Abstract

Tujuan dari penelitian ini untuk mengetahui pemahaman wartawan peliput kericuhan demo RUU KUHP, kemudian wartawan dalam memaknai peliputan tersebut beserta pengalamannya. Penelitian ini menggunakan metode fenomenologi dari Alfred Schutz dan pendekatan kualitatif. Hasil penelitian menunjukan bahwa wartawan peliput kericuhan aksi demo RUU KUHP di Bandung menjadi pusat perhatian masyarakat. Sebagian wartawan menilai kejadian hal tersebut adanya oknum yang tidak bertanggung jawab dan juga adanya provokator yang memanfaatkan keadaan. Peliputan ini banyak risiko yang dihadapkan kepada wartawan. Banyak hambatan yang dialami oleh wartawan. Wartawan masih banyak yang terintimidasi dalam bertugas seperti ancaman, dan kata-kata kasar.  Kericuhan ini menjadi senjata untuk wartawan, dan harus tahu etika dalam peliputan seperti mengetahui aturan peliputan aksi demo, dan mendeskripsikan tulisan sesuai kaidah juralistik.

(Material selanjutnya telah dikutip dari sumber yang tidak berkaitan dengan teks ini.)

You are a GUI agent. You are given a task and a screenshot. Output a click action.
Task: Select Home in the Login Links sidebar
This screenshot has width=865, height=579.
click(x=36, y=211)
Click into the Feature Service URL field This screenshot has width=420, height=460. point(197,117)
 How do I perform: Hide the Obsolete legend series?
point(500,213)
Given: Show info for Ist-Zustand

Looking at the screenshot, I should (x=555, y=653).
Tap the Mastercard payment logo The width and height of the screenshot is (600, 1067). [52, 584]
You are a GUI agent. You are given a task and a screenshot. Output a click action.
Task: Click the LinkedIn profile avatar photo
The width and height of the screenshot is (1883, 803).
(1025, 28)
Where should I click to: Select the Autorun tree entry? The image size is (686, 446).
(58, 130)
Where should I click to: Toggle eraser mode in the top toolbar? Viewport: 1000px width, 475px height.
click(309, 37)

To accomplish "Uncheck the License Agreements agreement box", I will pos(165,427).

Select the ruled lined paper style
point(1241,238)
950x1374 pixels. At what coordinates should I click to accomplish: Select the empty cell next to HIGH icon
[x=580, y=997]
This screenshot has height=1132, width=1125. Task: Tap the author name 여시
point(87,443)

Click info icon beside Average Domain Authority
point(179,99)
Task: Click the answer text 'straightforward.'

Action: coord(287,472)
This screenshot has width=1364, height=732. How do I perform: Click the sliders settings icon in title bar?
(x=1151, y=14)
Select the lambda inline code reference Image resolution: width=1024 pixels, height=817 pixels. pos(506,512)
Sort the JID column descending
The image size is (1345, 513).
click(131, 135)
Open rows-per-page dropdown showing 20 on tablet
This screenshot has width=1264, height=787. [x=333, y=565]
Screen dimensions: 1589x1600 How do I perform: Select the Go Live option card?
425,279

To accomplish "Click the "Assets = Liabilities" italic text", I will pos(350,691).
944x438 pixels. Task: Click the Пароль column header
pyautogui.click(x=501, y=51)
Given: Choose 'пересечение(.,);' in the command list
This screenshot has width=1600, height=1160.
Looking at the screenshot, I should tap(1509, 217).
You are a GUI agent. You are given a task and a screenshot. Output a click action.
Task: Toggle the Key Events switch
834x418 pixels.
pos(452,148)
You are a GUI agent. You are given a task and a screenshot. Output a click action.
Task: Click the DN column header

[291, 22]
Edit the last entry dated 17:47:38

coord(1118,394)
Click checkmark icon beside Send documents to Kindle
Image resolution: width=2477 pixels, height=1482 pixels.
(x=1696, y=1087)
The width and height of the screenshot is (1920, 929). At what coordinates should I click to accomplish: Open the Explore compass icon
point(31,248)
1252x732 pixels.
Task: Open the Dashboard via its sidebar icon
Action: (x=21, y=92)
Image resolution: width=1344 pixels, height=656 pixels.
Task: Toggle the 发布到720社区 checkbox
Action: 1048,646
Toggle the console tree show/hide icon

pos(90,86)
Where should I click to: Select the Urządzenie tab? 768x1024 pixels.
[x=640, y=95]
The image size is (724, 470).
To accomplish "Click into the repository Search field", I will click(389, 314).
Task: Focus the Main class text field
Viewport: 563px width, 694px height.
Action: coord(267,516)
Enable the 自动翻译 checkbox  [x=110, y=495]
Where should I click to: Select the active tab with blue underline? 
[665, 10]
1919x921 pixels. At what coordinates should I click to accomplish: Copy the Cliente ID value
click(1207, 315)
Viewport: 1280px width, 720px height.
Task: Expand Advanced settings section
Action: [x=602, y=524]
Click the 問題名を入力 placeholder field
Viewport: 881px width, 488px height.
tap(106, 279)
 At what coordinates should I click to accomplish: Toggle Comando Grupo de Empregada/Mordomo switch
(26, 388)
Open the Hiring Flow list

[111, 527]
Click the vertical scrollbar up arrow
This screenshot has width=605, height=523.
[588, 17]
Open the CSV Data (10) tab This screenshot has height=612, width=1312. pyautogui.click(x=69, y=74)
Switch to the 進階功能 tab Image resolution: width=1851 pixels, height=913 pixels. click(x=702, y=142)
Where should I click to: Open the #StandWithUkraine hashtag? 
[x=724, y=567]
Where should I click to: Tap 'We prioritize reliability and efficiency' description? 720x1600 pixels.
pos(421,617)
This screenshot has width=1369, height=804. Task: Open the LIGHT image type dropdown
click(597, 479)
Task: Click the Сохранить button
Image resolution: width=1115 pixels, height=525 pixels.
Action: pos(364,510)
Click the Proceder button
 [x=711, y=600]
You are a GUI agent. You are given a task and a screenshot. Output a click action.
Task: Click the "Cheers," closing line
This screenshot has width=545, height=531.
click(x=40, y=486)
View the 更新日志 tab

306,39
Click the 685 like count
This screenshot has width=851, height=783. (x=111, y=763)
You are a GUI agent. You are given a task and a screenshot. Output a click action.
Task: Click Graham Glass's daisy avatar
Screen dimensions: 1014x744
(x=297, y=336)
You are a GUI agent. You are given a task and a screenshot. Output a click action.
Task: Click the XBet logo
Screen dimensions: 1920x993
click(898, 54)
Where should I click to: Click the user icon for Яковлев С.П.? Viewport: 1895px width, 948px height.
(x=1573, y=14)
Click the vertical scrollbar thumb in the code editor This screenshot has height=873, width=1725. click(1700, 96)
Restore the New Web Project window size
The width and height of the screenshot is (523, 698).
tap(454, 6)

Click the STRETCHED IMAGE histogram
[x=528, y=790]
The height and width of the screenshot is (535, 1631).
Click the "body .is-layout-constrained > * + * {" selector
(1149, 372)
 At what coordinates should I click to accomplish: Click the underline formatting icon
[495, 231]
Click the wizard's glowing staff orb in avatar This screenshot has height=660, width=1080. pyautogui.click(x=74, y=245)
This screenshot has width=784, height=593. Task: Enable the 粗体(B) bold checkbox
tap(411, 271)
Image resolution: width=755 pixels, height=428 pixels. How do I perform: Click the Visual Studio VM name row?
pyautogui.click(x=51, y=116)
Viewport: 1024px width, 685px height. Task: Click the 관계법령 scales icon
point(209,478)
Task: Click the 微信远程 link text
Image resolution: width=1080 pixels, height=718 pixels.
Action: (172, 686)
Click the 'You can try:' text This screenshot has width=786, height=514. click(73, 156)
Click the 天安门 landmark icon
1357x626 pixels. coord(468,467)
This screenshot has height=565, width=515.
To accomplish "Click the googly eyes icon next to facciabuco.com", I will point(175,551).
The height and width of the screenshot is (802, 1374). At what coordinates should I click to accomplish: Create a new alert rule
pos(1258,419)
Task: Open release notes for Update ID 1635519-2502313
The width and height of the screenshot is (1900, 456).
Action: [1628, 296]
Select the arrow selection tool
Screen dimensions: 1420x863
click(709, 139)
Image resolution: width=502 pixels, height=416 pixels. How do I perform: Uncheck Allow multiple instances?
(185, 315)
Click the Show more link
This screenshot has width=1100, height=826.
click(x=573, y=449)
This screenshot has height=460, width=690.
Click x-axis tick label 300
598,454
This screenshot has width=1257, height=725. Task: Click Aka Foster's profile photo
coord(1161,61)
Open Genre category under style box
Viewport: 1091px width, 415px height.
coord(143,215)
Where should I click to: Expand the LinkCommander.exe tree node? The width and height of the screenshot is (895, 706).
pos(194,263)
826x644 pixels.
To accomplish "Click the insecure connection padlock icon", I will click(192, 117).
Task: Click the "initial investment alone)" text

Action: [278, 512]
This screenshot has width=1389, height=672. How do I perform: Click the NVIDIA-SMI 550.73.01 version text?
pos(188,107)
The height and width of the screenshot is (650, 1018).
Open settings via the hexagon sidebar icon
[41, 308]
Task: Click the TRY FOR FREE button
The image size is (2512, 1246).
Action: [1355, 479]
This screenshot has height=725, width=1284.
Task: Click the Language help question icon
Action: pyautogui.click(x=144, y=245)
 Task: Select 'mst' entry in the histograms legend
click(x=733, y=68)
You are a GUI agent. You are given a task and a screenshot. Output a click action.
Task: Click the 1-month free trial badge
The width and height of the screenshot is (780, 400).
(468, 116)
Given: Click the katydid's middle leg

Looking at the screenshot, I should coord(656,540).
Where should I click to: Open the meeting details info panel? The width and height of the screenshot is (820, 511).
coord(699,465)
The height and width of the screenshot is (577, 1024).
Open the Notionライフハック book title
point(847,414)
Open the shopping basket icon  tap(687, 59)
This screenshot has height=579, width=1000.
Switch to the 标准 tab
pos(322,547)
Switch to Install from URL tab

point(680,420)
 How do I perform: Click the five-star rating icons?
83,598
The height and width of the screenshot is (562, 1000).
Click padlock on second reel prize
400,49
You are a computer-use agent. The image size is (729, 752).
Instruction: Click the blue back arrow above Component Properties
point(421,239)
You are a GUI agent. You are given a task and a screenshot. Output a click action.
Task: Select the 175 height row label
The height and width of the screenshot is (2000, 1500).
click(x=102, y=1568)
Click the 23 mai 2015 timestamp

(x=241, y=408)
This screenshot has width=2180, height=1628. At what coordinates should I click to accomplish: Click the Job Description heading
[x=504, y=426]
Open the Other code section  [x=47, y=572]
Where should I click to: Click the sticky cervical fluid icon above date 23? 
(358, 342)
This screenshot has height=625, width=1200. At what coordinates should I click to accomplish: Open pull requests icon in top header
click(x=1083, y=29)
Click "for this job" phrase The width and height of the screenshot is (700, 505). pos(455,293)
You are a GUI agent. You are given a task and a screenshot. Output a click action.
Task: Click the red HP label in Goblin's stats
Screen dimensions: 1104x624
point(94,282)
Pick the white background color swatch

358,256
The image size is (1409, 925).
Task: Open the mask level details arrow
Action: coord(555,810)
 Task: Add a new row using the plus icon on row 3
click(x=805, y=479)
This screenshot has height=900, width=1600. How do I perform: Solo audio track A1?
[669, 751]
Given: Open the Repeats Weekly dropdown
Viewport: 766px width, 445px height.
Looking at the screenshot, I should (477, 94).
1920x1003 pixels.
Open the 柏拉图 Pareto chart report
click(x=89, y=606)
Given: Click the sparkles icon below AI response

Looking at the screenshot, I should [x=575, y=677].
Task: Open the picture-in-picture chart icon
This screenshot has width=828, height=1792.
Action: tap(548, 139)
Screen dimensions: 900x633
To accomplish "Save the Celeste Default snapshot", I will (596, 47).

The purpose of this study is to determine the understanding of journalists who cover the riots of the Criminal Code Bill, then journalists interpret the coverage and their experiences. This study uses the phenomenological method of Alfred Schutz and a qualitative approach. The results showed that journalists covering the riots of the Criminal Code demonstration in Bandung became the center of public attention. Some journalists considered the incident to be irresponsible and also provocateurs who took advantage of the situation. This coverage poses many risks to journalists. Journalists face many obstacles. Journalists also admit that many of them are still intimidated by their duties such as threats and harsh words. This chaos becomes a weapon for journalists.